Fernando Alonso – LaPresse
in foto: Fernando Alonso – LaPresse

I campioni omaggiano Alonso nell'ultima ad Abu Dhabi

Nell'ultimo weekend della stagione, come era prevedibile con i mondiali già assegnati, i riflettori sono stati tutti per lui: prima le celebrazioni, poi la conferenza stampa a lui dedicata, infine la gara con il giro d'onore che gli hanno regalato Lewis Hamilton e Sebastian Vettel con tanto di arrivo al traguardo in passerella e lo show con i due campioni sotto lo sguardo estasiato del pubblico. Un tributo, quello che i due grandi protagonisti della stagione hanno voluto fare allo spagnolo, che la dice lunga sull'impatto avuto dall'attuale pilota della McLaren sulla Formula 1. Anche uno come Lewis Hamilton, che con lui era arrivato ai ferri corti nel periodo di convivenza proprio nella scuderia di Woking, ha voluto salutare lo spagnolo, apparso commosso al traguardo: "Quando sono arrivato in F1 avevo una grande ammirazione per Alonso e per quello che aveva ottenuto: mancherà non solo a noi, ma a tutti gli sportivi", le parole dell'inglese.

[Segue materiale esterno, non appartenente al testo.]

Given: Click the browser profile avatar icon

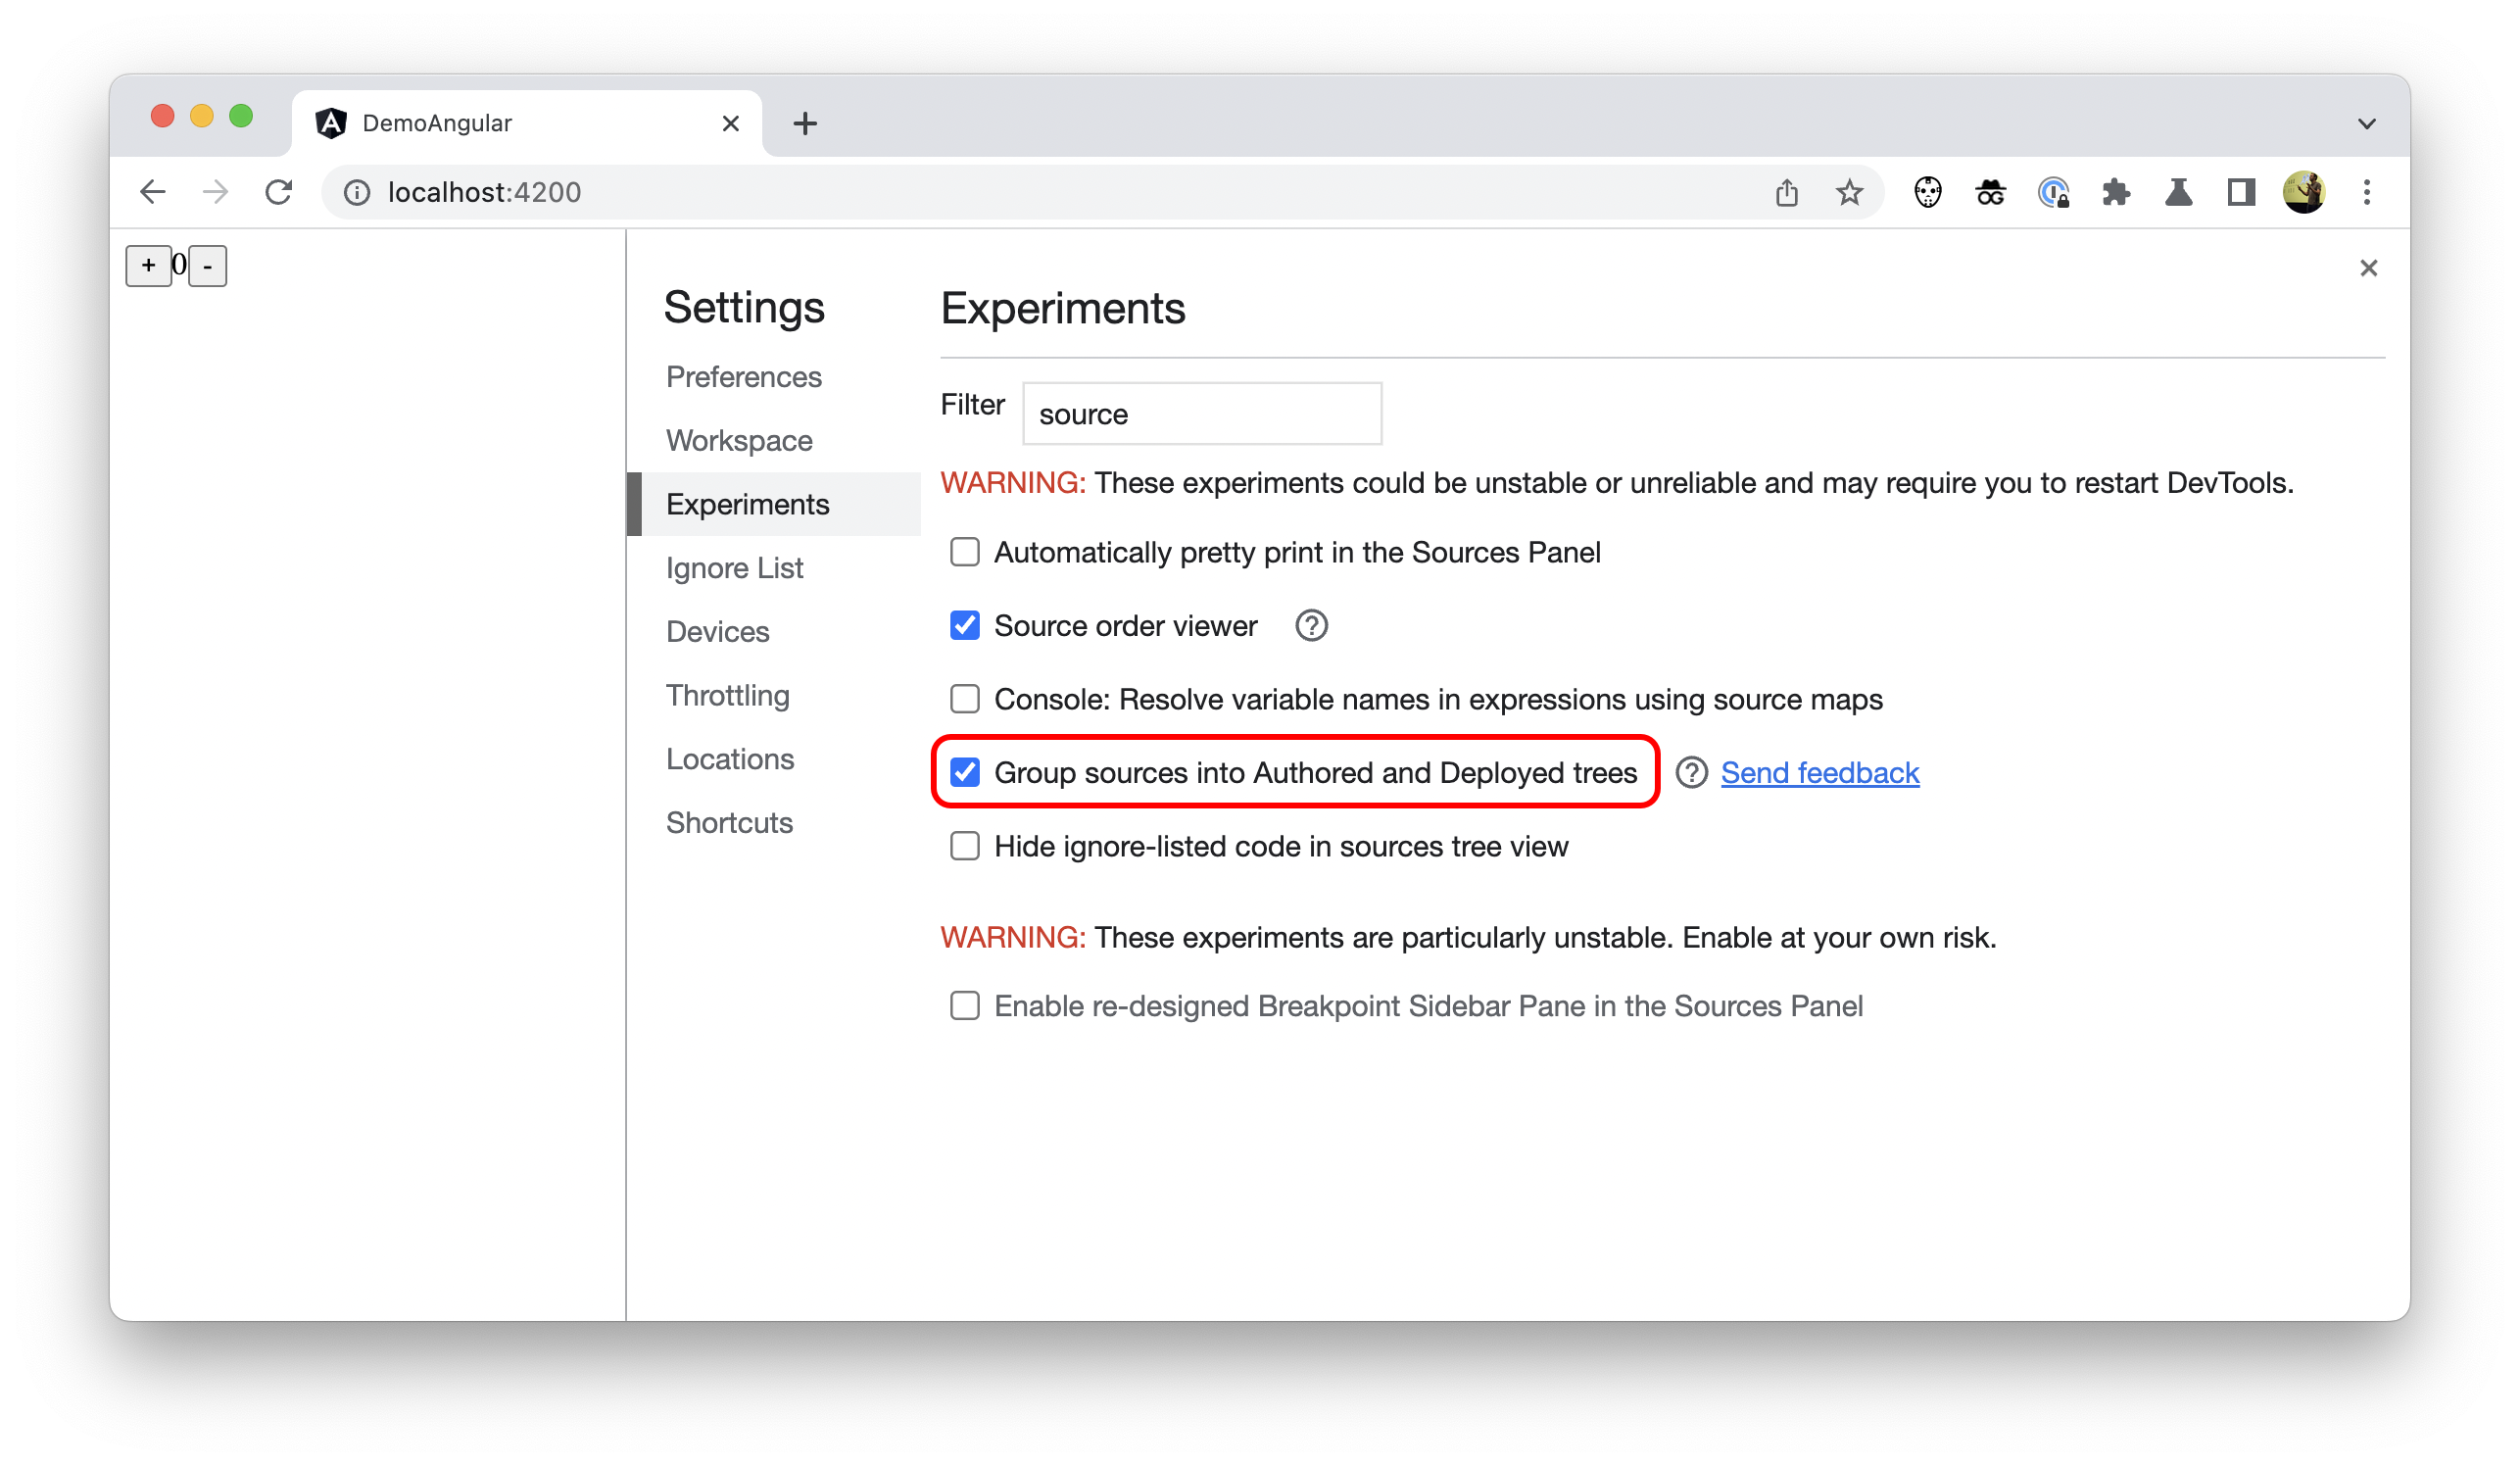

Anche Sebastian Vettel ha voluto ringraziare Alonso per quanto fatto in questi anni: "Complimenti a Fernando per la sua carriera. Gli ultimi anni sono stati duri per lui, ci mancherà" ha detto il tedesco. Non solo Hamilton e il tedesco, però, hanno voluto salutare quello che, per molti, è ancora uno dei piloti più forti del mondo. La McLaren ha voluto regalare allo spagnolo una monoposto con livrea personalizzata mentre Liberty Media gli ha concesso una giornata speciale con tanto di stanza personalizzata con tutte le immagini delle sue vittorie più belle. Forse non sarà un addio, magari quello di Alonso è solo un allontanamento provvisorio per ritorno, poi, in Formula 1 con un top team che gli consenta di puntare ancora al titolo. Per il momento, però, l'avventura con la massima serie del motorsport è finita: adesso si apre un nuovo capitolo nella storia dell'ex Ferrari, una nuova pagina da scrivere con lo stesso obiettivo di sempre, essere il migliore.